Monday, August 4, 2008

Chicken Salad

I'm moving this week, so I don't have much access to kitchen or computer, so the leftovers are long ago consumed for each recipe this week, but hopefully still useful!

5 pounds of boneless, skinless chicken breast

1 1/2 cup Greek or whole milk yogurt (plain! no sugar!)

3-4 tablespoons lemon juice

2 tablespoons mustard


black pepper

celery salt (or chopped celery - I didn't have any on hand)

herbs (I used tarragon, thyme, rosemary and chives - perhaps a scant teaspoon of each?)

garlic powder

onion powder

1 C pecan pieces (or walnuts)

1 C dried cranberries (or raisins or grape halves)

Fill a large pot 1/2 way with water, and add a tablespoon or so of salt. Bring to a boil. Cut the chicken into bite size pieces, and poach until the chicken is cooked (just open a piece with a knife to check). Pour the water and chicken into a colander to drain. (or pull the pieces out one spoonful at a time if you have an hour to spare). Allow the chicken to cool for at least 30 minutes.

Meanwhile, mix the spices, herbs, lemon juice and yogurt together. (You can use mayo if you want, bu then you probably won't need any more salt)

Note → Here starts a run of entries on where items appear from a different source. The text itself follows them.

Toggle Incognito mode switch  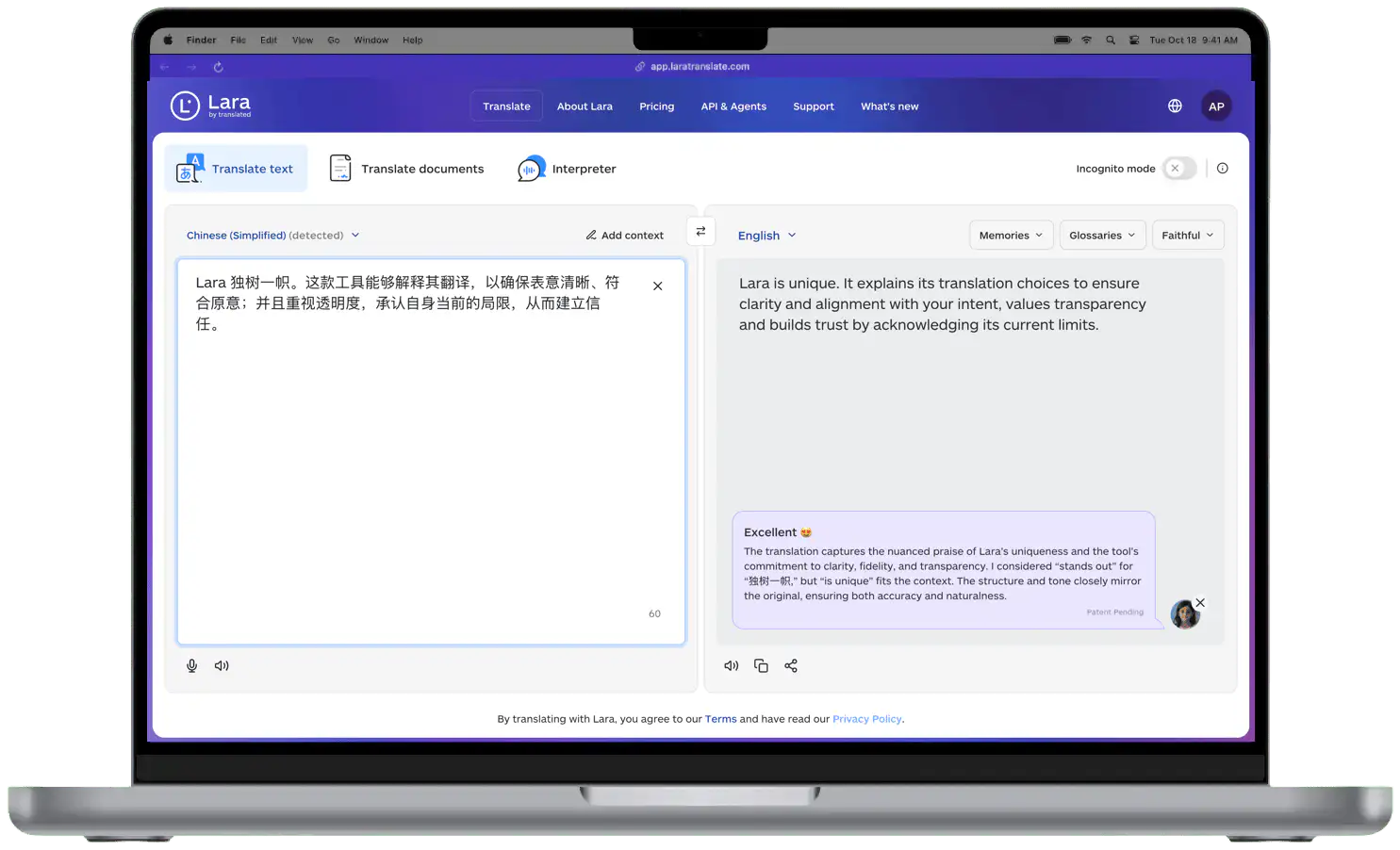click(1179, 169)
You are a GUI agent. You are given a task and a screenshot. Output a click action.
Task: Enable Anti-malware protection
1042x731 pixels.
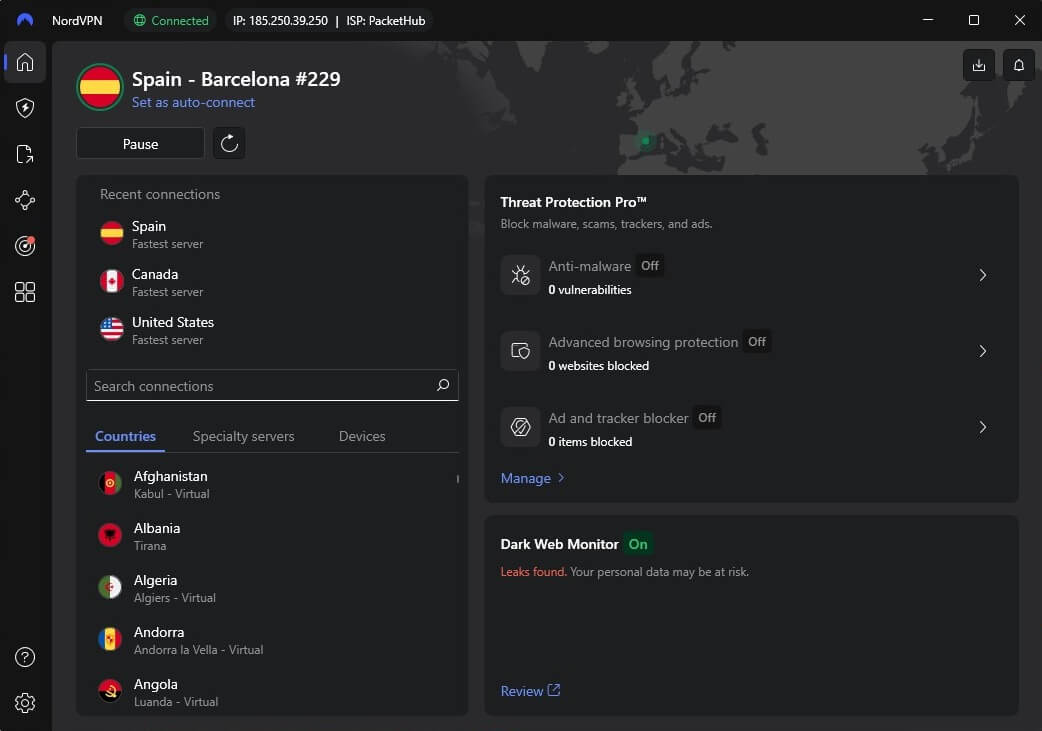point(649,265)
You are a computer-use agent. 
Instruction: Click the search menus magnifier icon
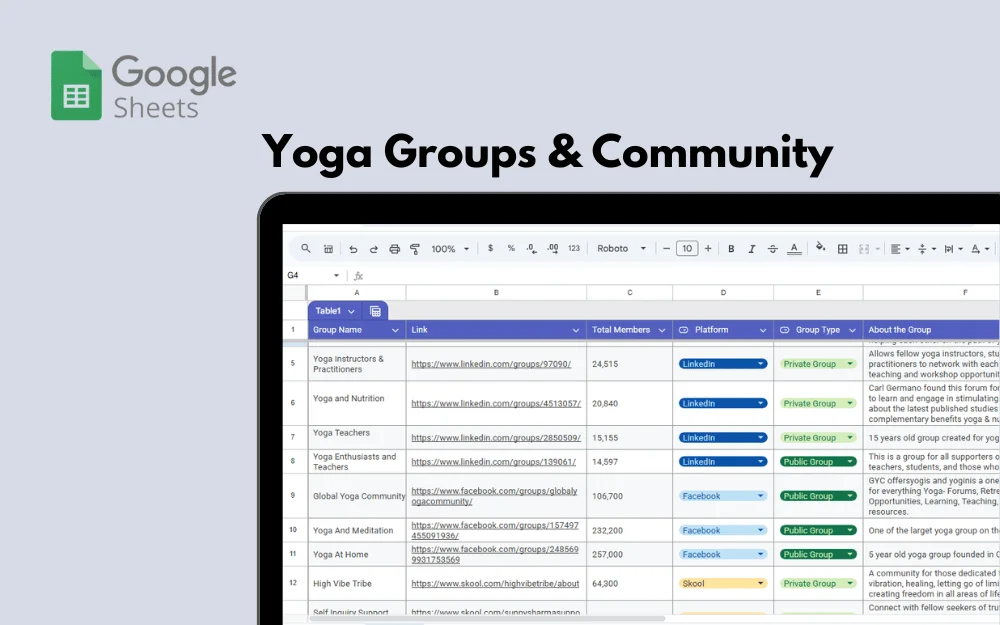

Mix in the chicken, and then the pecans and cranberries (and celery, if you haven't run out like I did). In all honesty I never measure anything for this recipe - I just throw it together and then taste it and adjust as necessary).

You can serve on bread or a croissant, or on a salad, or just with a fork. Serve with crackers if you desire, or a fruit salad.

This will be lunch for a few days for each of us!